* Tarea solicitada *
¿Puedes prolongar el texto sobre la etapa contenciosa del proceso electoral a partir de su última oración?
── Fragmento de origen
Caldero Político

Etapa contenciosa: última etapa del proceso electoral

Ya termino el proceso electoral local y los Consejos Municipales y el Consejo General en el Estado vienen emitiendo y aprobando los resultados en los cómputos distritales, plurinominales y municipales del pasado proceso electoral local. Con ello ha quedado claro, que algunos ex candidatos al no quedar conforme con los resultados y la aprobación que los Consejos Municipales electoralmente han aprobado, queda una última etapa como lo es; la contenciosa jurídica que es aquella donde los actores inconformes y partidos políticos tienen derecho formal y legal a impugnar el proceso electoral en comento por anomalías o violaciones flagrantes a la normatividad electoral misma.

Haciendo un breve recuento histórico y recordando la reforma político electoral del año de 1996, uno de los elementos nodales de dicha reforma fue la autonomía del Tribunal Electoral del Poder Judicial de la Federación y sus Tribunales locales electorales. Se forjo una creación para un tipo de justicia electoral renovada y autónoma por los controles que establece, porque se consolidó su independencia del Poder Ejecutivo y se incorporó al Poder Judicial, adquiriendo nuevas facultades y porque sus procedimientos brindan ahora mayor certeza para la defensa de los intereses de los partidos es decir, se reforzó la etapa contenciosa para que partidos políticos y coaliciones en conjunto con los ex candidatos, tuvieran esta última prerrogativa jurídica de impugnar una elección si se comprueba las faltas a la normatividad electoral.

Esta última etapa es la garante legal de si los partidos a nivel nacional y local consideran que han sido atropellados por alguna decisión del organismo operativo electoral, puedan recurrir al Tribunal para que éste dé la última palabra (esto es lo que los abogados llaman “control de legalidad contenciosa o de constitucionalidad”). Un ejemplo de esta reforma es que la designación de los magistrados ya no corre a cargo del Presidente de la República; son votados en la Cámara de Senadores a propuesta de la Suprema Corte, con lo cual se concreta su cabal independencia del Ejecutivo.
────
── Ítems listados
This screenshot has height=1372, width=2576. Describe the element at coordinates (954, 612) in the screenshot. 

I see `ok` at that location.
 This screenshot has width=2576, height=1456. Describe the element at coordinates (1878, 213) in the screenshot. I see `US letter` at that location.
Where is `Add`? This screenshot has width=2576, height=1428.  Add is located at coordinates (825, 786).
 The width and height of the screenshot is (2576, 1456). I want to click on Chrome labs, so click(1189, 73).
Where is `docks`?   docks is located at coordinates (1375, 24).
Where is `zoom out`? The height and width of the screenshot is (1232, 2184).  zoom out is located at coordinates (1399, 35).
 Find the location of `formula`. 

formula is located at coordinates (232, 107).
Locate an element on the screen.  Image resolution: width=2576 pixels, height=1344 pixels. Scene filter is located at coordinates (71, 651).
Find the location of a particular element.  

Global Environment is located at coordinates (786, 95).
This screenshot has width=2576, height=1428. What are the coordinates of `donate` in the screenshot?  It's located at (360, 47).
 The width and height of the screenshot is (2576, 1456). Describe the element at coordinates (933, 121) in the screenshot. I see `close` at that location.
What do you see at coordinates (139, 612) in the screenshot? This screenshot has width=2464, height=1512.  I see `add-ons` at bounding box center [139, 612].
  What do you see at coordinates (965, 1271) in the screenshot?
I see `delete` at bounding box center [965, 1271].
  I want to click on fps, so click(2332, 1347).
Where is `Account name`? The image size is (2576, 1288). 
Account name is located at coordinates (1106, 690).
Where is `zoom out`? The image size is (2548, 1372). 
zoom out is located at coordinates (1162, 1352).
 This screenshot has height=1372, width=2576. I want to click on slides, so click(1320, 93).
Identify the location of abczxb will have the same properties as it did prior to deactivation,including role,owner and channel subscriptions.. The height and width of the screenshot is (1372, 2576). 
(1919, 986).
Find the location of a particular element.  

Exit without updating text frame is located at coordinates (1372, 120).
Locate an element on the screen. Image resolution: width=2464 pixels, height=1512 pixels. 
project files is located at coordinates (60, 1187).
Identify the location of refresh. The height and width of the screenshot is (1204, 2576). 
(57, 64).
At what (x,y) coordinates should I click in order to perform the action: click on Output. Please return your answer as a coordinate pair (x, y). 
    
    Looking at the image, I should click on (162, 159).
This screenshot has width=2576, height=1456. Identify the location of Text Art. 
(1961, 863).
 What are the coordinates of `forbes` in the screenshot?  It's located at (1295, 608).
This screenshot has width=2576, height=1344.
────
* Resultado del ejercicio *
Por otro lado, es una estructura de justicia que ya no está limitada a atender los problemas de índole federal sino que puede ser recurrida por causa de conflictos locales; tratando de extender, sin cortapisas, el control de constitucionalidad a los actos de todas las autoridades electorales estatales, sin excepción. Y finalmente, la ley agrega nuevos procedimientos de defensa, nuevas vías legales para encauzar los reclamos político-electorales tanto para los ciudadanos como para los partidos. La ley es muy clara, si han sido violentados las normas electorales en una contienda política que pueda revertir el resultado de un proceso electoral nacional o local, los actores demandantes deberán de exhibir y presentar documentales y testimoniales físicas que sean causales de nulidad de dicha elección y de ser estas procedentes; analizarlas los Ministros en el concierto nacional y Magistrados en la esfera local, con el objeto de darle entrada formal y procedimental a dicha impugnación.

Es así que el TRIFE y los Tribunales Electorales locales tienen la obligación formal en salvaguardar los derechos políticos de los ciudadanos y de los partidos políticos para resolver conflictos electorales. Pero su función primordial es garantizar que todos los actos del INE y los Organismos Electorales Locales, se apeguen a las disposiciones legales y al marco constitucional. Por eso el INE y los Organismos locales electorales, no son una autoridad todopoderosa ni la última opción formal, existe otra instancia que corrige o afirma sus decisiones. Por ende, las inconformidades hallan cauce, ya no tanto en la prensa o en las calles, sino a través de la Ley General del Sistema de Medios de Impugnación. De tal suerte que la última etapa del proceso electoral queda en manos de un órgano independiente y distinto del Instituto Nacional Electoral y de los Organismos Electorales localmente hablando. Se trata de un diseño institucional eminentemente jurídico que otorga certeza a los partidos políticos y a los ciudadanos. En esta tesitura, después de la jornada electoral, una vez que se realizó la declaración de validez de las elecciones y se otorgan las constancias de mayoría a los candidatos ganadores, los partidos todavía pueden solicitar al Tribunal que declare la nulidad parcial o total de una  elección de una casilla o en todo un distrito electoral por irregularidades durante la jornada. Entonces estaremos pendientes de esta última etapa contenciosa jurídica electoralmente, para ejercer el análisis político, jurídico, plural y objetivo de ello.